### [Problem to solve]
Exactly as they appear, write the lines from the one containing "How do I perform: Click" to the final line of the entries, leaving pictures out.

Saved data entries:
------------------------------
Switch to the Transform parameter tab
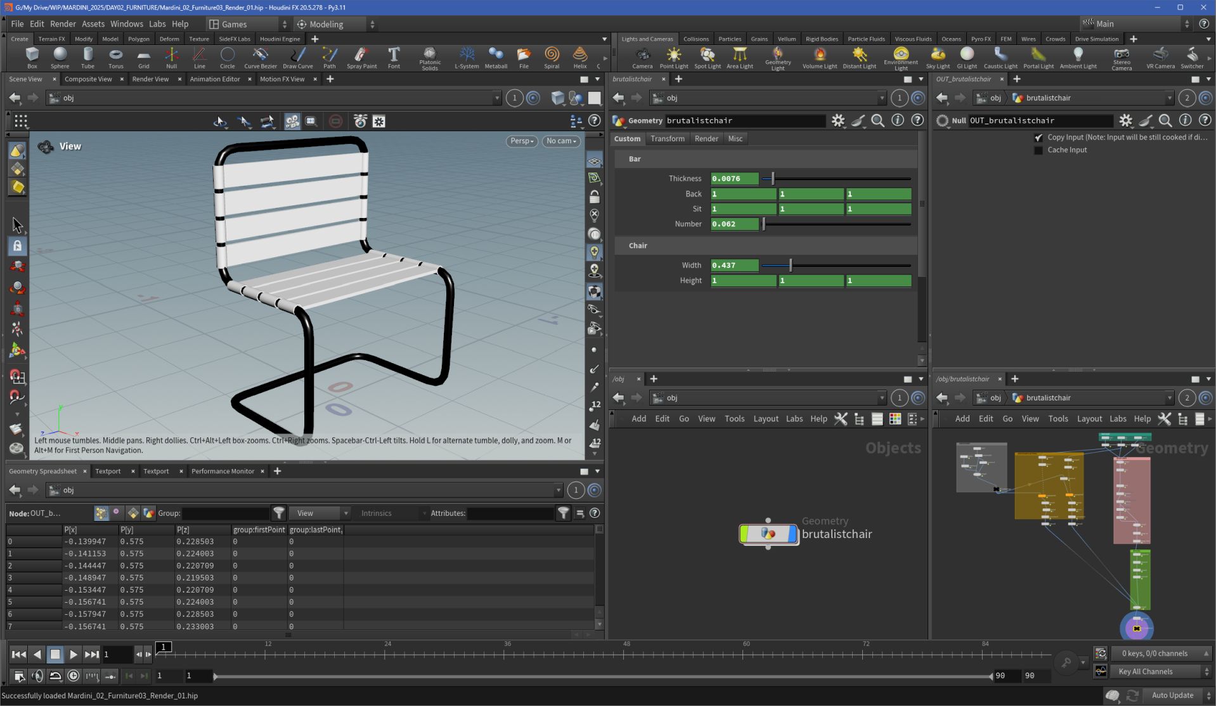Viewport: 1216px width, 706px height. click(x=667, y=139)
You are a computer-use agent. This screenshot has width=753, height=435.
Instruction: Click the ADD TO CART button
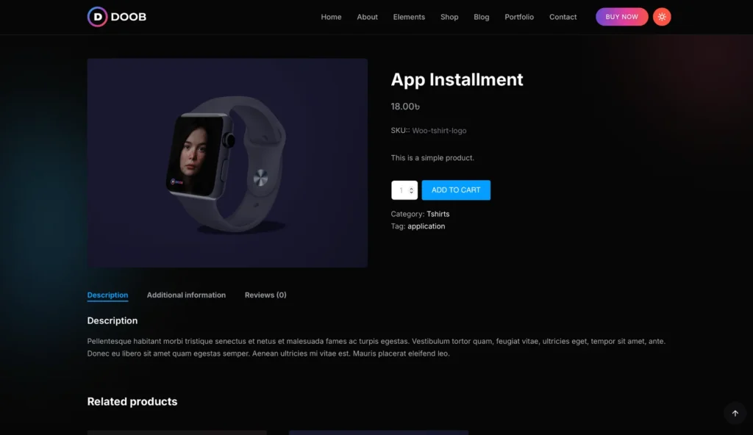[456, 190]
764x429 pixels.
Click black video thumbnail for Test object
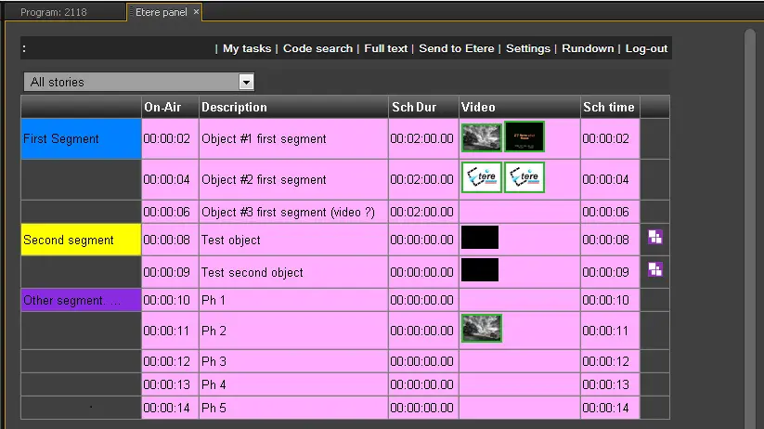(x=480, y=238)
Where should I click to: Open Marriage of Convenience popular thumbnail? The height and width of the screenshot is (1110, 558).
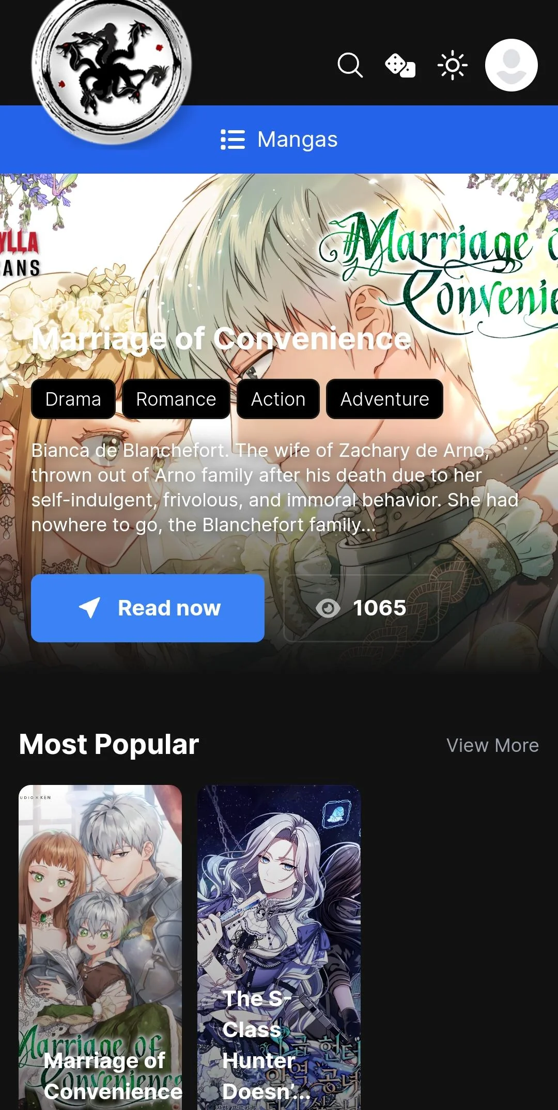[100, 947]
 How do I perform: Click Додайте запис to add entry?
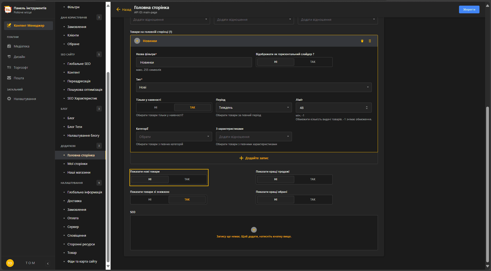(x=254, y=158)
------------------------------
### [Exercise output]
 How do I perform: Click Додайте запис to add entry?
(x=254, y=158)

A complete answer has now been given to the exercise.